Gdyby mnie ktoś zapytał o ulubiony kolor, to bez zastanowienia powiem, że jest to zielony i brązowy. Takie kolory dominują w naszym domu, takie przeważają w mojej szafie. Chociaż nie... kolorystyczna zawartość szafy zależy od pory roku. Zimą przeważa czerń i szarość w rozmaitych odcieniach, w cieplejsze pory roku "szaleję" i ubieram się bardziej kolorowo. Oczywiście to "bardziej" w moim wydaniu to jakieś przydymione khaki, oliwka, cynamonowy brąz albo brudna, ceglasta czerwień. Tylko w takich kolorach czuję się bezpiecznie i komfortowo. Wiem, bo próbowałam walczyć z tą moją zachowawczą nudą w szafie i raz czy dwa w przypływie odwagi kupiłam coś w mocnym kolorze. I co? Czerwona marynarka, raz założona kurzy się w szafie tuż obok turkusowej bluzki, która po jednym wyjściu trafiła na najgłębszą półkę. Co z tego, że ładne były i modne, kiedy czułam się w nich przebrana. Cały czas myślałam tylko jak bardzo widać, że źle się w nich czuję. I choćbym nie wiem ile razy przymierzała i oglądała kolorowy fatałaszek, to i tak ze sklepu wychodzę z jego bezpieczniejszą kolorystycznie wersją a do szafy trafi n-ty czarny żakiet czy popielata spódnica :))))
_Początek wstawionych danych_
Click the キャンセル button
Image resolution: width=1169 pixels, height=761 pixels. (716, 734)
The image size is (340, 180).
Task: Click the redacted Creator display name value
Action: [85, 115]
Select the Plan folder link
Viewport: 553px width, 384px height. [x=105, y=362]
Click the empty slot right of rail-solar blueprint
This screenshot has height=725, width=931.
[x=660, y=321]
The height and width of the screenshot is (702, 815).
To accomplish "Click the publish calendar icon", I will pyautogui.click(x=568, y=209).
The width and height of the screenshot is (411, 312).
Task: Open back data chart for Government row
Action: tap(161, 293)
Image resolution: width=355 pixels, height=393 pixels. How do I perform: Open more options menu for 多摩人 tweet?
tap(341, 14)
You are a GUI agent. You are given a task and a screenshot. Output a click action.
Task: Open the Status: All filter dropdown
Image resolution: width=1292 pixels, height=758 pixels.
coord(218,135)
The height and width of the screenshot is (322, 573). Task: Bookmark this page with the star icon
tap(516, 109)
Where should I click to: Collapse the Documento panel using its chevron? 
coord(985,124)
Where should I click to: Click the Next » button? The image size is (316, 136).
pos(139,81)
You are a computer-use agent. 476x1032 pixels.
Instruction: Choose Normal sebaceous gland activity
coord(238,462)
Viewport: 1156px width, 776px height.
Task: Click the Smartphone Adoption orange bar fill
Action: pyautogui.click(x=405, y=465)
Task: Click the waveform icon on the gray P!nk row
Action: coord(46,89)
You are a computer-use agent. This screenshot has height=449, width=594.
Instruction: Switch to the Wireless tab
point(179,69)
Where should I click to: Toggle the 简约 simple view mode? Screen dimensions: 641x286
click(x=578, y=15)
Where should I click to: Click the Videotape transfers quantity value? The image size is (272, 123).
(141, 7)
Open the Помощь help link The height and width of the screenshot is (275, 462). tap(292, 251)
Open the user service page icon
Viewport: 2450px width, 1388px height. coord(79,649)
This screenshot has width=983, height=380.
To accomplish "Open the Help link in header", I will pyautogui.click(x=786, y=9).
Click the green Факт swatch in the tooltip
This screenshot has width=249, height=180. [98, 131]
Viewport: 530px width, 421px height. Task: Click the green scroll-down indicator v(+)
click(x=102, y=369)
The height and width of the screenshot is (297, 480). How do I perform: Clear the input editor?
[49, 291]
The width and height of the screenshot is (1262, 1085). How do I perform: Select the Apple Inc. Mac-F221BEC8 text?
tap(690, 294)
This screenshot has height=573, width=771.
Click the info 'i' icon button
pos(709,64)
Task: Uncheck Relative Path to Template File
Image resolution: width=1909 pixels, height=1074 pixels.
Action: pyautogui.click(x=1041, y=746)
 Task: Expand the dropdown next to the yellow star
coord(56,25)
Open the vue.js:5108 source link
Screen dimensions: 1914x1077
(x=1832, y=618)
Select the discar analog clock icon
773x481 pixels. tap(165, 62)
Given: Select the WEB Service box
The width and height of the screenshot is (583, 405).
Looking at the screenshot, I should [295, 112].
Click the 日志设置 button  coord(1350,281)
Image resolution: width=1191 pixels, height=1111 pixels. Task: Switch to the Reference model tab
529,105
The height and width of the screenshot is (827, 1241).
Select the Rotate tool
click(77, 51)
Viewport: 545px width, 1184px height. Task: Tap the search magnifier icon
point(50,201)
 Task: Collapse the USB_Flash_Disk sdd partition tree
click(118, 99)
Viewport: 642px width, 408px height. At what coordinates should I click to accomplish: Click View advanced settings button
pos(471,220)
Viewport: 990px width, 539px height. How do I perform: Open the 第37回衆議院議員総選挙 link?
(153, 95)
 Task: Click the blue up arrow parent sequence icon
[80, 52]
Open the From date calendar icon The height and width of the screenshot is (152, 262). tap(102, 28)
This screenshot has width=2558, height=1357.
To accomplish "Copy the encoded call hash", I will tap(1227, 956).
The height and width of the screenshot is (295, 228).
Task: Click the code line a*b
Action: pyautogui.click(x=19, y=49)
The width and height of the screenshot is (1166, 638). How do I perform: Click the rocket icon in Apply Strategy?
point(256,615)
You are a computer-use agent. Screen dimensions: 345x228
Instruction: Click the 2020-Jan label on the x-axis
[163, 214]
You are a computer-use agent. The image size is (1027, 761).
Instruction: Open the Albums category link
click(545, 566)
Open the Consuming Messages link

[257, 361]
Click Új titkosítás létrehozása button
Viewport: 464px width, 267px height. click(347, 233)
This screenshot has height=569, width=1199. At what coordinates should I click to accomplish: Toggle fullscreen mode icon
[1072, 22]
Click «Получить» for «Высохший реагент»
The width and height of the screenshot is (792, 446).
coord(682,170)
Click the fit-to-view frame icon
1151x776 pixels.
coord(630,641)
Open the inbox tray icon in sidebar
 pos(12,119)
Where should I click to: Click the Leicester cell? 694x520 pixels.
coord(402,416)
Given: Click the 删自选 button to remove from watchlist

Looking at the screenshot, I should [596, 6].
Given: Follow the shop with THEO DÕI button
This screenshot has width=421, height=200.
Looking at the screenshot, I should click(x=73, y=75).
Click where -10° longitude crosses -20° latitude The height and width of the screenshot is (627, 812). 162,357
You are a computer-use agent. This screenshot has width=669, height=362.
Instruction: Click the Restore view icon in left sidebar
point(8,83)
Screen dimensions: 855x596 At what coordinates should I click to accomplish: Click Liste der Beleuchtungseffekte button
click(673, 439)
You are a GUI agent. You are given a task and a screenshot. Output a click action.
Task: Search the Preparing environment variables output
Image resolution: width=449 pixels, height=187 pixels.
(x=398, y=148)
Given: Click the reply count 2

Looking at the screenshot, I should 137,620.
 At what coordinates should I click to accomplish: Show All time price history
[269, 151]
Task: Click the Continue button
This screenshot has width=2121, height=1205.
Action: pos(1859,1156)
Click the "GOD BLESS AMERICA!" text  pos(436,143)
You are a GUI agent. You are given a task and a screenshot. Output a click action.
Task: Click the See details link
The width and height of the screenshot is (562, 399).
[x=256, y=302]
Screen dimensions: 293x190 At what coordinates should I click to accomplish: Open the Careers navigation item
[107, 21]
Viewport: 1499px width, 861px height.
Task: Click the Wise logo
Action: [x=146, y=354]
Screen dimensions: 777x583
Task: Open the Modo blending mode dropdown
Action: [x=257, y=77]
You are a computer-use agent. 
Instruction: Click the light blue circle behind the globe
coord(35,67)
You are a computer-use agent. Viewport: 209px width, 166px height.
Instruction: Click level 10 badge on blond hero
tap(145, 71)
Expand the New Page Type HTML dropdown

O ile jednak czasem popełniałam jakieś szalone zakupy i do szafy trafiało coś w "nie moim" kolorze, to od lat nie kupiłam nic, co byłoby niebieskie. Prócz dżinsów oczywiście, ale one się nie liczą. Niebieski, błękitny to chyba najbardziej "nie mój" z nie moich kolorów. Tym bardziej zdziwiłam się, że po kilku ostatnich przelotach po sklepach w mojej szafie zrobiło się jak w niebie. Czyżby wiosna przewróciła do góry nogami moje preferencje kolorystyczne? A może to taka przekorna trochę potrzeba spróbowania jeszcze raz czegoś innego na zasadzie "jeśli nie teraz, to kiedy?".
No cóż ... wbrew sobie czy w zgodzie ze sobą w nadchodzącą wiosnę wchodzę otulona błękitem. A w jakich kolorach Wy ją przywitacie?